Comentário à Sentença n. 22072 de 2024: A obrigação do contraditório prévio na elusão fiscal

A sentença n. 22072 de 5 de agosto de 2024, proferida pela Corte de Cassação, aborda um tema de grande relevância no campo do direito tributário: o contraditório prévio nas contestações de elusão fiscal. Este princípio jurídico revela-se fundamental para garantir um correto equilíbrio entre os direitos do contribuinte e as prerrogativas da Administração Financeira.

O contexto da sentença

A controvérsia teve origem em um aviso de liquidação emitido contra uma contribuinte, a Sra. G. D. M., contestado pela Advocacia-Geral do Estado. A Corte reiterou que, no caso de contestações antielusivas, é necessário seguir procedimentos específicos, mesmo quando as hipóteses não se enquadram nas previsões do art. 37-bis do d.P.R. n. 600 de 1973.

A ementa da sentença

Elusão fiscal - Contraditório prévio - Hipóteses elusivas não tipificadas pelo art. 37-bis do d.P.R. n. 600 de 1973 - Obrigatoriedade - Fundamento - Consequências. Em matéria de contestações de tipo antielusivo, mesmo que não reconduzíveis às hipóteses contempladas pelo art. 37-bis do d.P.R. n. 600 de 1973, as peculiaridades da apuração das hipóteses elusivas e o papel decisivo que nelas podem desempenhar os elementos fornecidos pelo contribuinte impõem o contraditório prévio, sendo a Administração Financeira obrigada, sob pena de nulidade do ato impositivo, a solicitar esclarecimentos ao contribuinte e a observar, antes de emitir o aviso de liquidação, o prazo dilatório de 60 dias, a contar da data de recebimento da solicitação.

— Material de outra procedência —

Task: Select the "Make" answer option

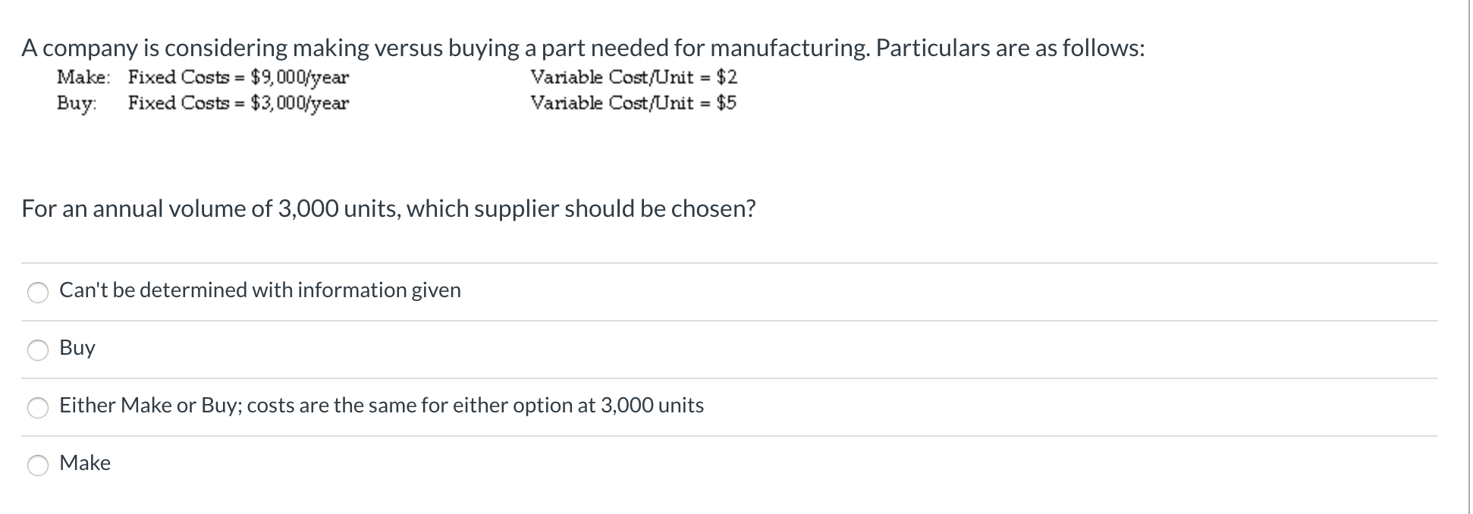Action: pos(85,463)
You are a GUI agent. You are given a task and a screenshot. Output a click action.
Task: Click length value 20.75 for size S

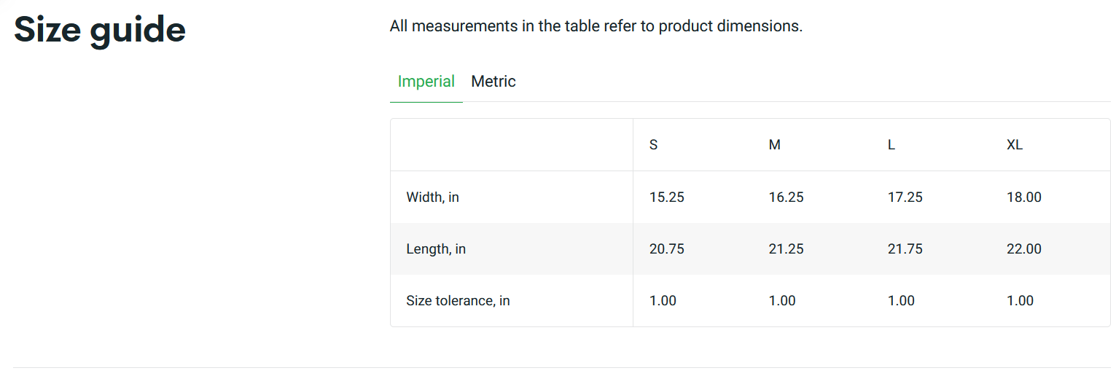(x=667, y=249)
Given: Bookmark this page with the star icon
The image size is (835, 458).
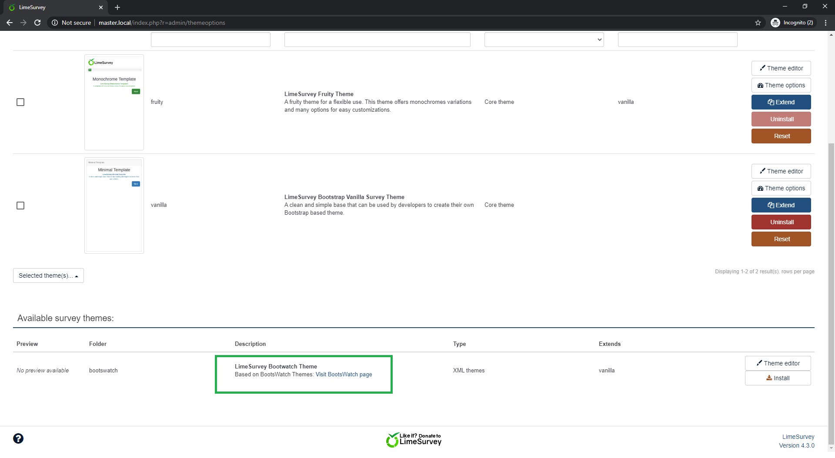Looking at the screenshot, I should click(758, 23).
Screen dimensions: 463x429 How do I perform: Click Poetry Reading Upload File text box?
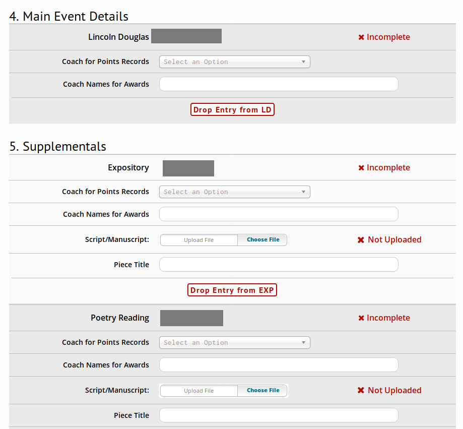pyautogui.click(x=199, y=391)

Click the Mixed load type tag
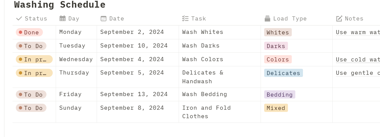pos(276,108)
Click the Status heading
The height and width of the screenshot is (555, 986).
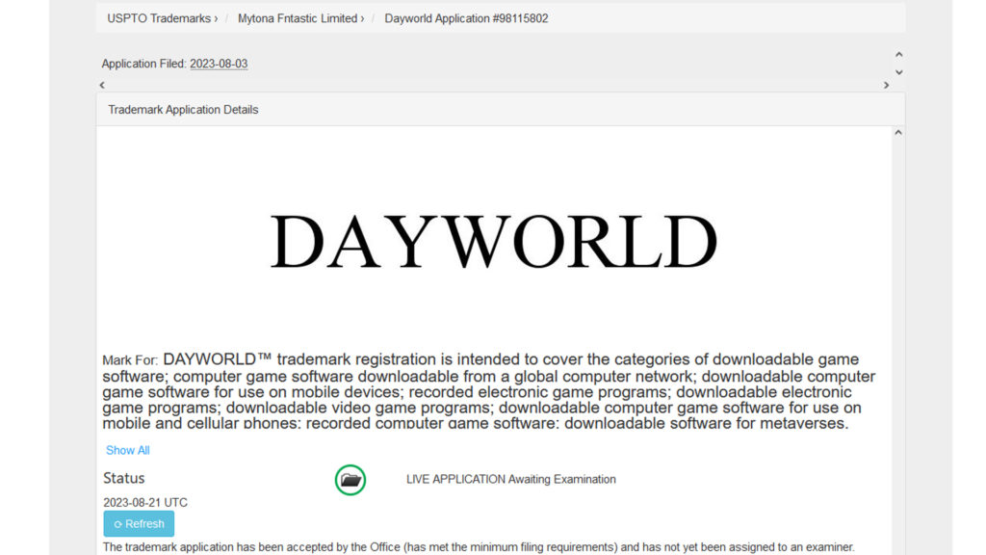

Esta ementa evidencia claramente que a Administração não pode proceder à emissão de um aviso de liquidação sem antes ter instaurado um contraditório com o contribuinte. Tal obrigação é considerada essencial para garantir que o contribuinte tenha a possibilidade de fornecer esclarecimentos e documentação úteis para a sua defesa.

As implicações práticas da sentença

As implicações práticas desta sentença são significativas e merecem ser sublinhadas:

  • O contraditório prévio torna-se um direito fundamental para o contribuinte, que pode assim defender-se de forma adequada.
  • A Administração Financeira deve respeitar rigorosamente os prazos previstos, em particular o prazo dilatório de 60 dias.
  • Qualquer omissão por parte da Administração no respeito destes procedimentos pode levar à nulidade do ato impositivo.

Estas disposições não só tutelam os direitos dos contribuintes, mas também contribuem para garantir uma maior transparência e correção na atuação da Administração Financeira.

Conclusões

Em conclusão, a sentença n. 22072 de 2024 representa um importante passo em frente na tutela dos direitos dos contribuintes e na afirmação do princípio do contraditório prévio. É fundamental que os contribuintes estejam cientes deste direito e que a Administração Financeira respeite escrupulosamente as suas disposições. Só assim se poderá garantir um sistema tributário equitativo e justo para todos.